--- WHAT YOU SHOULD DO ---
Please recast the data from the line containing "Click the views layout icon" through the line containing "[x=240, y=121]" as a Markdown table with the columns Row and Line. Skip blank lines and leave the pictures out.

--- RECORDED DATA ---
• • • • • • •

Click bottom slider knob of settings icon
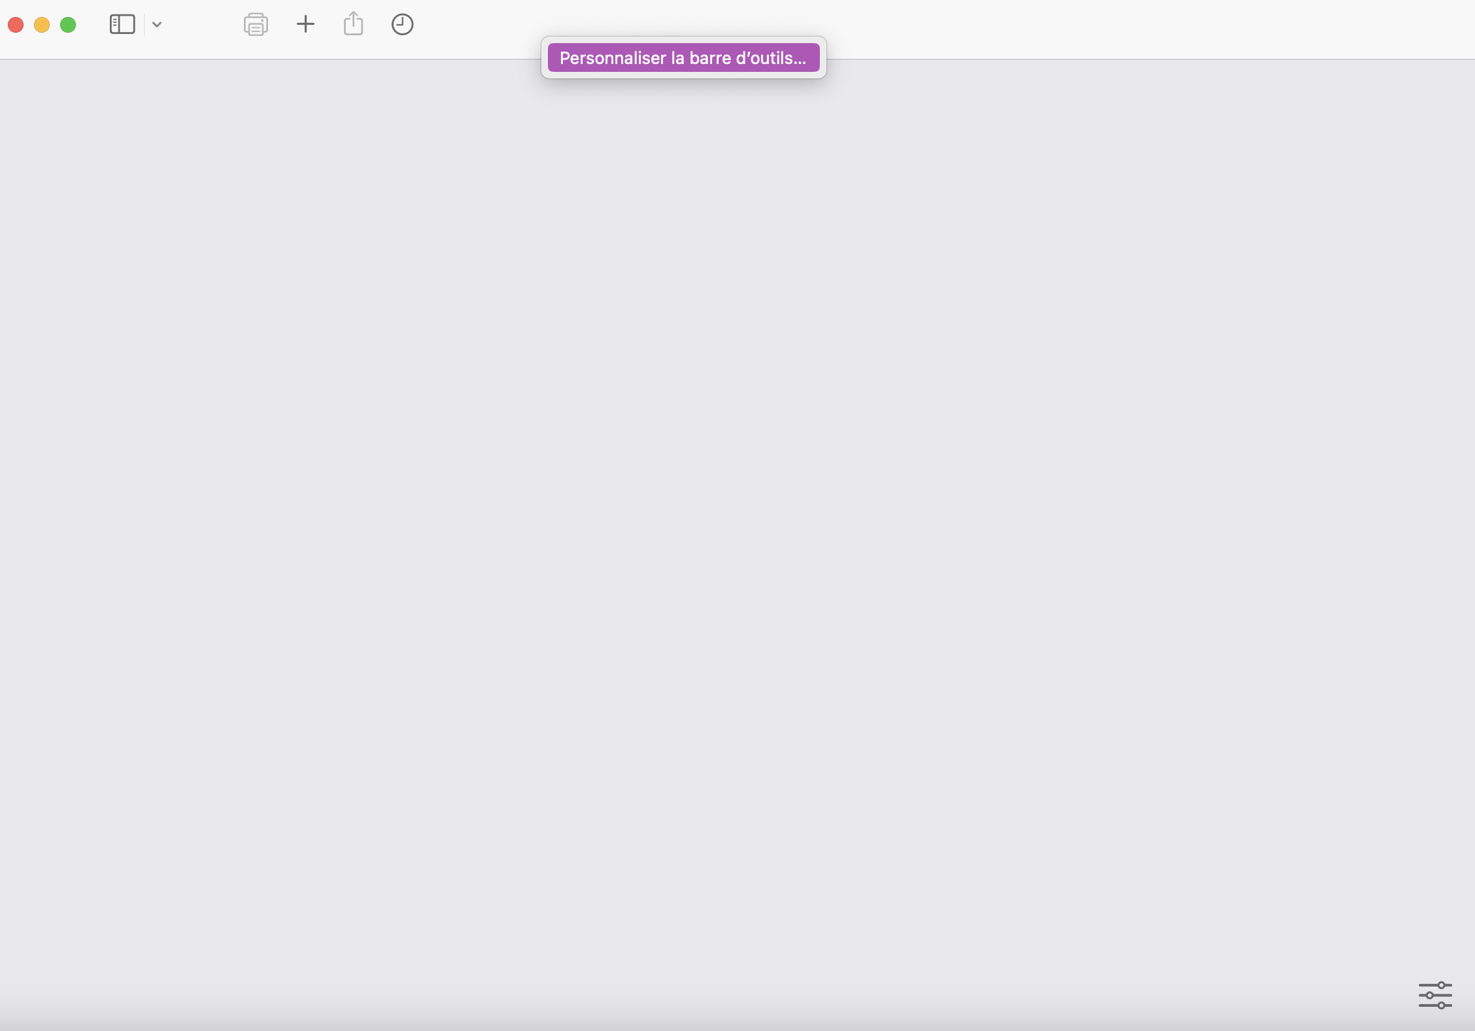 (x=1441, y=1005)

• • • • • • •

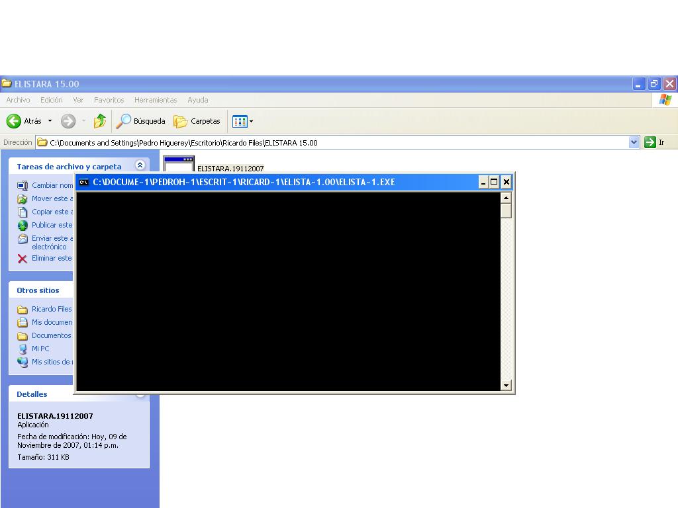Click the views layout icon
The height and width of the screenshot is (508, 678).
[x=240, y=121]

• • • • • • •

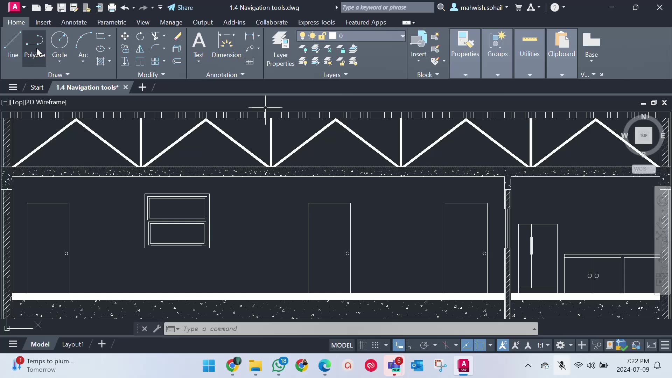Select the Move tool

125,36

• • • • • • •

--- RESPONSE TO THE TASK ---
| Row | Line |
|---|---|
| 1 | Click the views layout icon |
| 2 | The height and width of the screenshot is (508, 678). |
| 3 | [x=240, y=121] |